On the morning of Dawson’s December trial, he agreed to a plea agreement with Assistant Prosecutor Heather Armstrong recommending a three-year sentence. Pickaway County Common Pleas Judge Randall Knece rejected the recommendation in March and sentenced the 49-year-old Dawson to the maximum 11 years.
“When the words ‘I wasn’t her supplier’ and ‘she put it in herself’ came out of his mouth, it wasn’t going well,” Armstrong said of the sentencing.
At sentencing, Knece mentioned the fentanyl-involved overdoses in Ross County and how “it’s killing them like flies,” according to a Circleville Herald story.
“You bring this poison around and spread it around, and you got caught. So you’re going to pay the price and let the message go out that if you do this stuff in Pickaway County and you get caught, you’re going to prison,” Knece said.
Guysinger spoke out during a March town hall, asking officials why they aren’t filing charges, pointing to the Lillie case in Pickaway County and a January case in Pike County where a man was charged for his wife’s fatal overdose.
Although charges were filed against 51-year-old Peter S. Kidnocker, the case may be on the verge of being dismissed because it hasn’t been presented to a grand jury for indictment. Pike County Prosecutor Rob Junk was required to show cause by April 21 why it shouldn’t be dismissed due to lack of prosecution.
Depending on how a judge rules on a dismissal, charges could be brought in the case again.
According to Junk, the charges filed by the Pike County Sheriff’s Office were done a bit preemptively because he can’t present the case for indictment without autopsy and toxicology results proving her cause of death, which can take months.
“When you don’t have those, and you arrest someone, you can’t hold them in jail forever because you run out of speedy trial time,” Junk said. “Unfortunately, when you arrest people (without the necessary results) all you are really doing is inconveniencing people for a few days.”
If a similar situation happened in Ross County, Schmidt likely would’ve dropped the case already.
“They’re not going to force a case on me,” Schmidt said, saying he doesn’t think the sheriff or police chief would try to do so. “If they charge somebody with involuntary manslaughter without the appropriate evidence to do it, I’ll dismiss the case. It’s that simple. I’m not going to push ahead a case if we don’t have evidence to prove it.”
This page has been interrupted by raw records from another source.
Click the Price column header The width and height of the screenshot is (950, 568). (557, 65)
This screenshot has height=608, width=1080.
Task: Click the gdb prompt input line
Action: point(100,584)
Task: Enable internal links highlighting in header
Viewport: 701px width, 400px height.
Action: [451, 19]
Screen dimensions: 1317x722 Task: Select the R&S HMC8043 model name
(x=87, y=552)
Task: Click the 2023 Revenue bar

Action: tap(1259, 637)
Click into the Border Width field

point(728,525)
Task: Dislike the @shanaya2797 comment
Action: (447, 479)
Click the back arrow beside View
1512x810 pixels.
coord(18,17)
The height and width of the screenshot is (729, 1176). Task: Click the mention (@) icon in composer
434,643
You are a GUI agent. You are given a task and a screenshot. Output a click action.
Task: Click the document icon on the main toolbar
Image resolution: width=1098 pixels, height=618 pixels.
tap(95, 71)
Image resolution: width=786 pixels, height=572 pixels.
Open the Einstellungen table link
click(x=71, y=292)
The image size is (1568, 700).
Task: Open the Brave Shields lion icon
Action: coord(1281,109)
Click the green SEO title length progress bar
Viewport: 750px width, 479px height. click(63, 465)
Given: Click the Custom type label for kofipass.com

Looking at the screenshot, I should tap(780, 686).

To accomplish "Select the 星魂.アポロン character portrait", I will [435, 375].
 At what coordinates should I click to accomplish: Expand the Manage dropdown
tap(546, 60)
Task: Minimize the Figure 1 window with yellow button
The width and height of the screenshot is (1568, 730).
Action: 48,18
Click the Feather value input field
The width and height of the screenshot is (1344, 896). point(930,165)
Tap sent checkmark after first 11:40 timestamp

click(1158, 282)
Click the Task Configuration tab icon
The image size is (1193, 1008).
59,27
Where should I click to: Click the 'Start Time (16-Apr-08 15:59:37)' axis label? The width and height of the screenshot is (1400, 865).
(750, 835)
Either way, Schmidt is unsure what kind of impact such cases would have on the big picture: stemming the flow of opiates and subsequently the overdoses.
“It’s not going to deter it. The benefit to higher level trafficking charges or potentially an involuntary manslaughter charge if we can make that, the lone benefit is to remove one bad apple from the community, one person who is dealing,” Schmidt said. “But the truth of the matter is, even as we take off these lower level dealers and even mid-level and higher dealers, it only gives a reprieve to an ongoing problem. It’s not going to, even if I could bring ten involuntary manslaughter cases this year, it’s not going to stop the problem or stem the flow of heroin into our community.”